Lines in the entries below where the word "computer" shows up should each be copied.

--- RECORDS SUPPLIED Enclosed Below ---

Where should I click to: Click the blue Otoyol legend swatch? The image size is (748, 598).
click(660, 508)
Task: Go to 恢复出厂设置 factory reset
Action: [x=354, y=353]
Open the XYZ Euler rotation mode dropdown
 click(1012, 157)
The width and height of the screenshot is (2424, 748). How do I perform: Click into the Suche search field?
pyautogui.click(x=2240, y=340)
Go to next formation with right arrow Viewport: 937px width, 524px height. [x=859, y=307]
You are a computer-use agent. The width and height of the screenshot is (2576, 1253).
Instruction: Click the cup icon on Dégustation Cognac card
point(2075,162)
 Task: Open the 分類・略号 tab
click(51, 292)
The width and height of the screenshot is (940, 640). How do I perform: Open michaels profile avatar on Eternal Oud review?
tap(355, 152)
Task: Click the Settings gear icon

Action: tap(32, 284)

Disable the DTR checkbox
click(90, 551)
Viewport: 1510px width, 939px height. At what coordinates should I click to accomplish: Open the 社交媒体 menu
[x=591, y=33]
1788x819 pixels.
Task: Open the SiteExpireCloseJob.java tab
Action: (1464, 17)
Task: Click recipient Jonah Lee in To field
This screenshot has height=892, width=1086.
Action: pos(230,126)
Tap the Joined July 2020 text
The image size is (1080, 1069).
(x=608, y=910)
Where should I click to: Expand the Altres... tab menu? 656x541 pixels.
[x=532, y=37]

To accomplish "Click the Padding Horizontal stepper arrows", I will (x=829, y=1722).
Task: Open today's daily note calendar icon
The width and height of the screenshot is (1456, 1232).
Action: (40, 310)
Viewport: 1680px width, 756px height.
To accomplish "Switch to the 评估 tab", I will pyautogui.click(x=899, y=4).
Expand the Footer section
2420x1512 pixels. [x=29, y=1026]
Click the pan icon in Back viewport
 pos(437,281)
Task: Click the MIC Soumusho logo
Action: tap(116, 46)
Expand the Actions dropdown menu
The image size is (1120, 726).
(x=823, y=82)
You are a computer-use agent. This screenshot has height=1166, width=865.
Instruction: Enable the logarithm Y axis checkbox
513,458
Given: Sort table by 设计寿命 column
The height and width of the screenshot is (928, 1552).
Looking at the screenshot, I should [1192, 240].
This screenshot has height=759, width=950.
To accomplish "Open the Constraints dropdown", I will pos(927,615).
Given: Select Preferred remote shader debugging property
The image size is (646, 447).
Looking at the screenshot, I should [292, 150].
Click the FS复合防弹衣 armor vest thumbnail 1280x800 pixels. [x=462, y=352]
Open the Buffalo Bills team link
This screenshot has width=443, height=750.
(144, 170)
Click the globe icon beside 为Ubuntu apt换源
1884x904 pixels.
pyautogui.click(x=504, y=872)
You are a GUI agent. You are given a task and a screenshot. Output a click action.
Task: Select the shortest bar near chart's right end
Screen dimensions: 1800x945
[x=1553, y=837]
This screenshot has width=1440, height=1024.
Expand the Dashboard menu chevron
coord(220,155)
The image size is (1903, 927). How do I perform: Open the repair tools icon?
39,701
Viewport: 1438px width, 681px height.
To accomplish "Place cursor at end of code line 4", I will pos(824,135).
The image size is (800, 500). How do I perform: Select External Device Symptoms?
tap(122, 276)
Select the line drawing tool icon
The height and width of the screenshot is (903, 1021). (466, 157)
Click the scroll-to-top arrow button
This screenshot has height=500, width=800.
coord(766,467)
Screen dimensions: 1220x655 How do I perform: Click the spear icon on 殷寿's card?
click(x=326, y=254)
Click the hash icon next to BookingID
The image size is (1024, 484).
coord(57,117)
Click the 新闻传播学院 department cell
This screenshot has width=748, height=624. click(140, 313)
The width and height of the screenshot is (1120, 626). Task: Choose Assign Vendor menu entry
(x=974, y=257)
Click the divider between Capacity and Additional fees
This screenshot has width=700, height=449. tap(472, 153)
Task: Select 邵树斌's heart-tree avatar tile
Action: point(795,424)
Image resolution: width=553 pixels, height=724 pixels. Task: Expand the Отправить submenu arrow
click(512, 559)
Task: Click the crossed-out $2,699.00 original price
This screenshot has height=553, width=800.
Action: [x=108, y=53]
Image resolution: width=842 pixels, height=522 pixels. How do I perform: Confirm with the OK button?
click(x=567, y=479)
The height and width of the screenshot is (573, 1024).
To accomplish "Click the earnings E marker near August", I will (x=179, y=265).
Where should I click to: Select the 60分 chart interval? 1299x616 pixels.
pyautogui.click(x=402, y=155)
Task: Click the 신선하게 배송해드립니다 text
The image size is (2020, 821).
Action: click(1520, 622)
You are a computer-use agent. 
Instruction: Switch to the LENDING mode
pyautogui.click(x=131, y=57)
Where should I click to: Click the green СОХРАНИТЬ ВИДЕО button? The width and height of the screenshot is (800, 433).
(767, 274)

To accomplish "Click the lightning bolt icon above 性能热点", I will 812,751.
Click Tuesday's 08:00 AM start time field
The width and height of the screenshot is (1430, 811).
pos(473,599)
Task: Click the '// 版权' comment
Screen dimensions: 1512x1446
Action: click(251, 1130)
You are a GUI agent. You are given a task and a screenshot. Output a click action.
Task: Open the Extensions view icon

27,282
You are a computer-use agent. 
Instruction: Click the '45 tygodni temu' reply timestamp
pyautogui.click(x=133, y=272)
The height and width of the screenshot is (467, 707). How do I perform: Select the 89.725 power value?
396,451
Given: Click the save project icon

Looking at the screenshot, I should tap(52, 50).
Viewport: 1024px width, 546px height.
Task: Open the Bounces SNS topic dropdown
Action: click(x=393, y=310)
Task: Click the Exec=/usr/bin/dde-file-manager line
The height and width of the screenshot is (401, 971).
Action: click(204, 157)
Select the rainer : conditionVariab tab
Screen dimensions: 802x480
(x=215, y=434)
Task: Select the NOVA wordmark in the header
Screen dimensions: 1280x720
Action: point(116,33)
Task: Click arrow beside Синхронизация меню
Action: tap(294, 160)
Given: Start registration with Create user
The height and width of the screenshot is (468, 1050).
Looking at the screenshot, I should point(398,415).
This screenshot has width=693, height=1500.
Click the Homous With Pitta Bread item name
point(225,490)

--- End of Enclosed RECORDS SUPPLIED ---

■ RESPONSE FOR THIS EXERCISE:
You are a computer-use agent. The width and height of the screenshot is (2576, 1253).
You are a computer-use agent. This screenshot has height=1166, width=865.
You are a computer-use agent. 
You are a computer-use agent. 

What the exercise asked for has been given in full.